When we wrote it, we all felt there was something there. We thought it was a hit, but we didn't know what a "hit" really meant to us. We just thought, "People will like this" and there's no way we had any idea it would do what it did last year. It's beyond all our expectations.
You all are brothers, but you all have distinct talents and sort of have come together after separate musical projects. How does the family dynamic tie in with the musician dynamic? Do you think it makes writing and recording harder or easier?
I think overall it makes it easier. We've gone through all the crap that families go through with sibling rivalry and fighting.
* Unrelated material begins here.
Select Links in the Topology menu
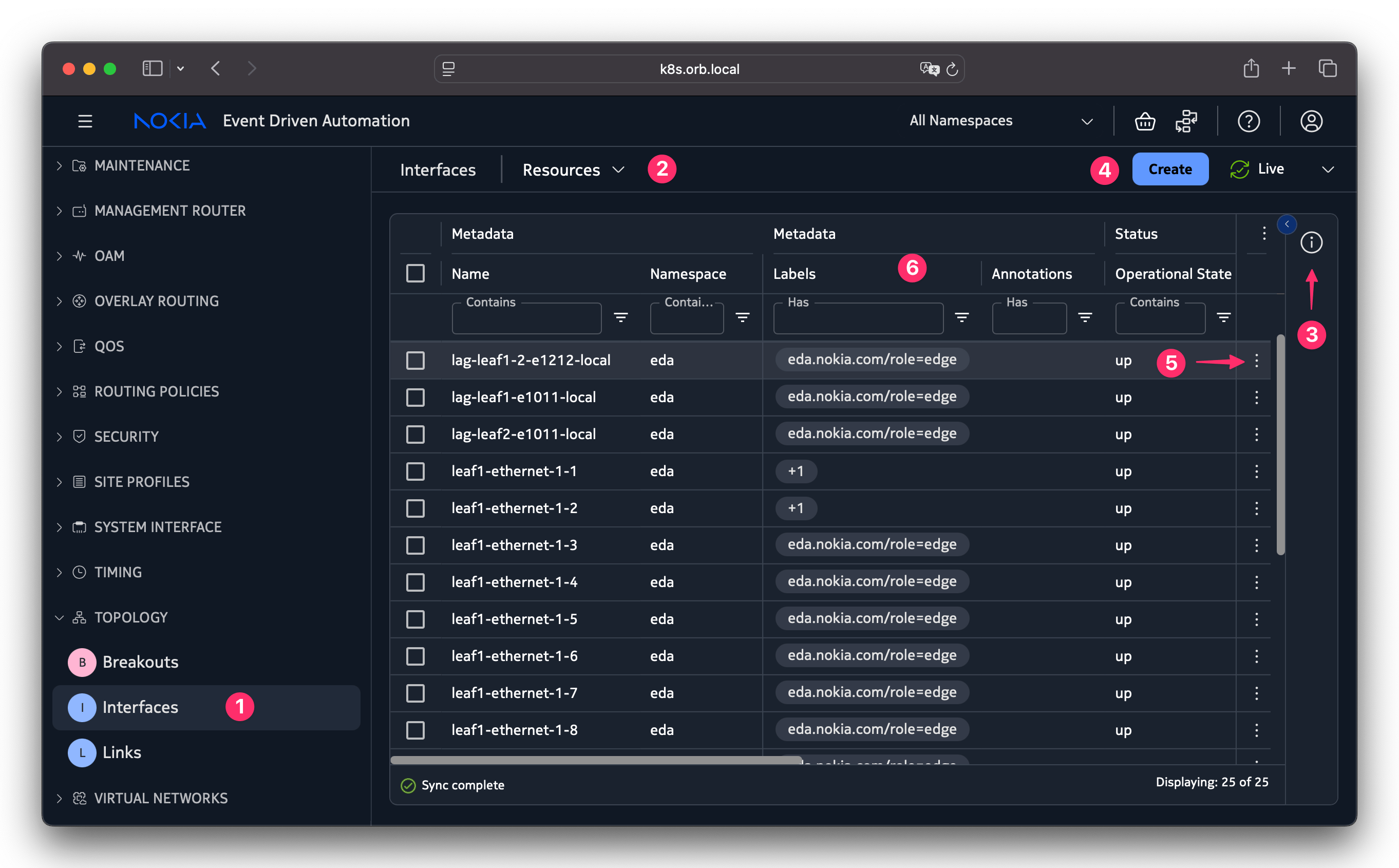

We've gotten to a point where we trust each other more than anyone, so that allows us to be honest with each other and think in a way that's hard for others to do. It's hard to develop that kind of trust, so it makes the writing and producing process easier in the sense we can say to each other, "That sucks" or "That's great" and we know where we're coming from. If you can get your brothers to say they like something or think something is good, then you know you're on to something. You're not going to get a compliment out of your brothers unless it's actually worth something.
Being the sons of a musician yourselves, is music and performing something that came naturally and easily to you, or is it still something you have to work at as you go?
I think it is and should always be a process, at least for us, because even though we've been singing the same songs for a while, there's a whole new level you get to each week or two that goes by because you're not having to focus on things like, "How do I play this instrument?" Or "How do I move like this?" Or "How do I keep looking in the same direction." As you progress, you really get into more of the subtleties of the performance and you start to delve much deeper into it. It's ongoing for us, and the real enjoyment for us is continually trying to improve and get better.
Do you have a favorite part about touring and being in such a unique rock band like this? Do you think there's more room out there for the kind of experimentation that you guys delivered on this album?
Bands like Mumford and Sons a few years ago also opened the door to the idea of having different instrumentation on modern rock or pop stations. As much as people like to complain about mainstream radio, there is a fairly diverse amount of music out there. I think the fact that "Come With Me Now" did what it did is a testament to the fact that there is some level of diversity in what's played. It comes down to a DJ or a program director saying "I like this song," or "I don't like this song," and giving things a shot. That's what we got. I think the internet and streaming services have also widened the music that kids are exposed to and have access to. It's not just three or four CD's that came out that year like when I was growing up.
What are your next steps? Do you have any big future plans down the pipeline?
We plan to get into the studio after we get back from South America and finish recording our next album. We've got a lot of the songs written and we're excited to finally get some time to record them.
Do you think that your next album will have ethic influences as well, or are you planning a transition into more straight forward elements?
The next album has a lot of world influences but is already shaping up to be a bit of a new direction for us. It's taking influences from new stuff we've been listening to as well. It will definitely sound like Kongos, but from the future.